L'email, c'est votre capital

Vous allez me dire "mais j'ai déjà 2.000, 5.000, 10.000 adresses dans ma mailing list, et ils ne me rapportent presque rien".

La vérité est que l'email, c'est comme le pétrole brut. Si vous ne le raffinez pas, vous ne pouvez rien en tirer. Vous devez affiner votre connaissance de vos abonnés, segmenter vos listes et surtout - sacrilège ! - régulièrement éliminer les adresses qui ne réagissent pas à vos messages.

Alors, oui, votre liste d'email sera beaucoup plus petite. Vous aurez l'impression de perdre en "reach". Mais la valeur de votre liste va exploser.

En clair, vous devez dès maintenant, vous équiper d'un CRM.

Pourquoi maintenant ? Parce que le monde du net est en train de changer, à nouveau. Pour un mieux.

Dès 2022, Google Chrome n'acceptera plus l'intégration des "3rd party cookies", c'est à dire les données collectées et gérées par les tiers, comme les réseaux sociaux. Et Chrome occupe 60% du marché des navigateurs.

Apple bloque désormais ces mêmes cookies sur tous ses appareils, mettant Facebook entre autres dans une situation délicate. Encore 20% du marché qui s'envole.

Google Analytics a commencé à fournir des données extrapolées des performances sur le net, puisqu'il devient incapable, grâce aux législations comme le RGPD, de collecter les informations avec autant de précision qu'avant.

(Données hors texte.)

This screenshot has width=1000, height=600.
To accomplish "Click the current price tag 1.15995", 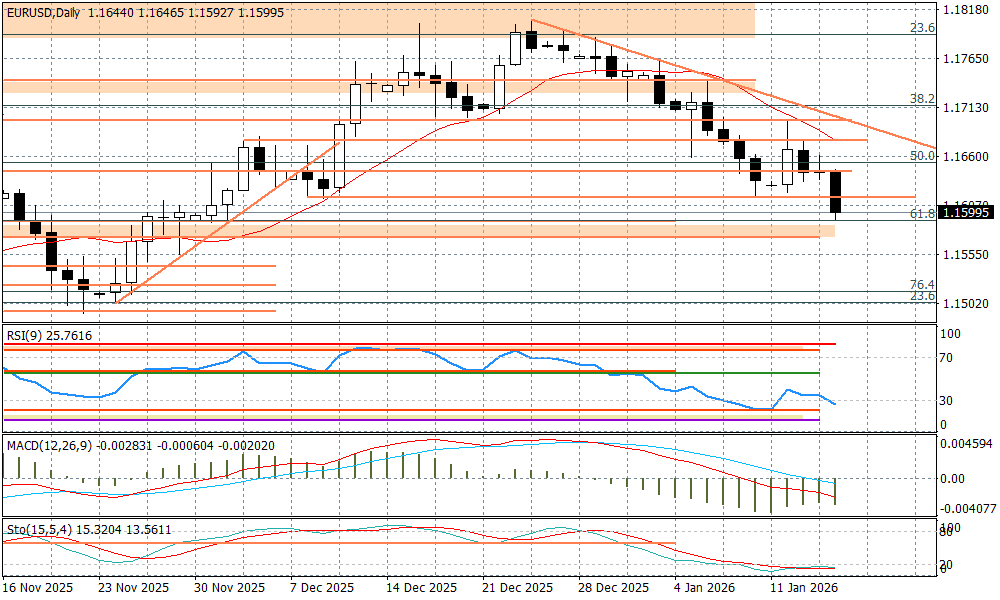I will [x=966, y=213].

En clair, toutes les données que vous ne collectez pas vous-même et que vous ne possédez pas en propre vont perdre de la valeur.

Posséder ses propres contacts, et ses propres données, n'est plus seulement une démarche plus éthique et qui vous donne plus de contrôle. Cela devient tout simplement une nécessité.

C'est tout simple: dans cette nouvelle donne, il faut posséder une communauté et savoir l'activer.

L'email et le CRM deviennent alors l'atout majeur de campagnes efficaces.

Vers une fédération des acteurs européens ?

Se distinguer, c'est bien. Encore faut-il avoir suffisamment de poids pour contrer l'autre force de frappe des plateformes: leur globalité.

Comme on l'a dit plus haut, entre signer un contrat global, bien payé, et se battre sur chaque territoire pour essayer d'y faire vivre son film, le choix des agents et des producteurs est parfois vite fait.

Fondamentalement, la question qui se pose ici est de savoir quel intermédiaire est le plus à risque dans cette nouvelle configuration. D'un point de vue commercial, l'alternative se pose de cette manière: vendre à une plateforme - quitte à garder son territoire pour y exploiter le film - ou passer par un vendeur international pour s'assurer une distribution sur un maximum de territoires.

Et donc, est-ce que ce n'est pas le métier de vendeur international qui est sur la sellette ?

Imaginons donc une industrie basée sur la connaissance plus fine d'un seul segment de marché. Des filières plus courtes ont alors toutes les chances d'être la norme. Des filières où des distributeurs partageant les mêmes publics sur leurs territoires entretiennent des relations privilégiées avec des producteurs, eux aussi spécialisés. Se créant alors une sorte de fédération de fait, où le maillon qui saute n'est pas le distributeur, mais le vendeur international.

Le net au secours du "vieux" cinéma

Reste cependant une question assez épineuse. La distribution des droits, les remontées financières, le nerfs de la guerre. C'est un processus complexe, un métier en soi qui demande de suivre des règles claires.

Sauf que, est-ce vraiment encore un métier?

Les protocoles blockchain explosent, et proposent à un rythme effréné des innovations en termes de gestion de la propriété et d'échange décentralisé. Les Smart contracts et la tokenisation offrent des moyens d'automatisation de la répartition des recettes de n'importe quelle transaction, qu'elle se fasse sur le net, ou physiquement.

Je reviendrai très prochainement sur les promesses, de plus en plus concrètes, de la blockchain pour l'industrie.

Pivot ! Pivot !

Comme le disait Tomas Eskilsson, l'avenir proche de la distribution cinématographique sera sans doute complexe. Mais il existe.

Il demandera, dans un premier temps, de non plus seulement connaître son public, mais de posséder un contact direct avec lui. Il demandera ensuite d'être plus spécifique, plus différenciant, plus identifiable.

Il demandera surtout d'être contre-intuitif. Ne pas avoir peur de toucher un public potentiellement plus petit, pour pouvoir grandir sur une autre base.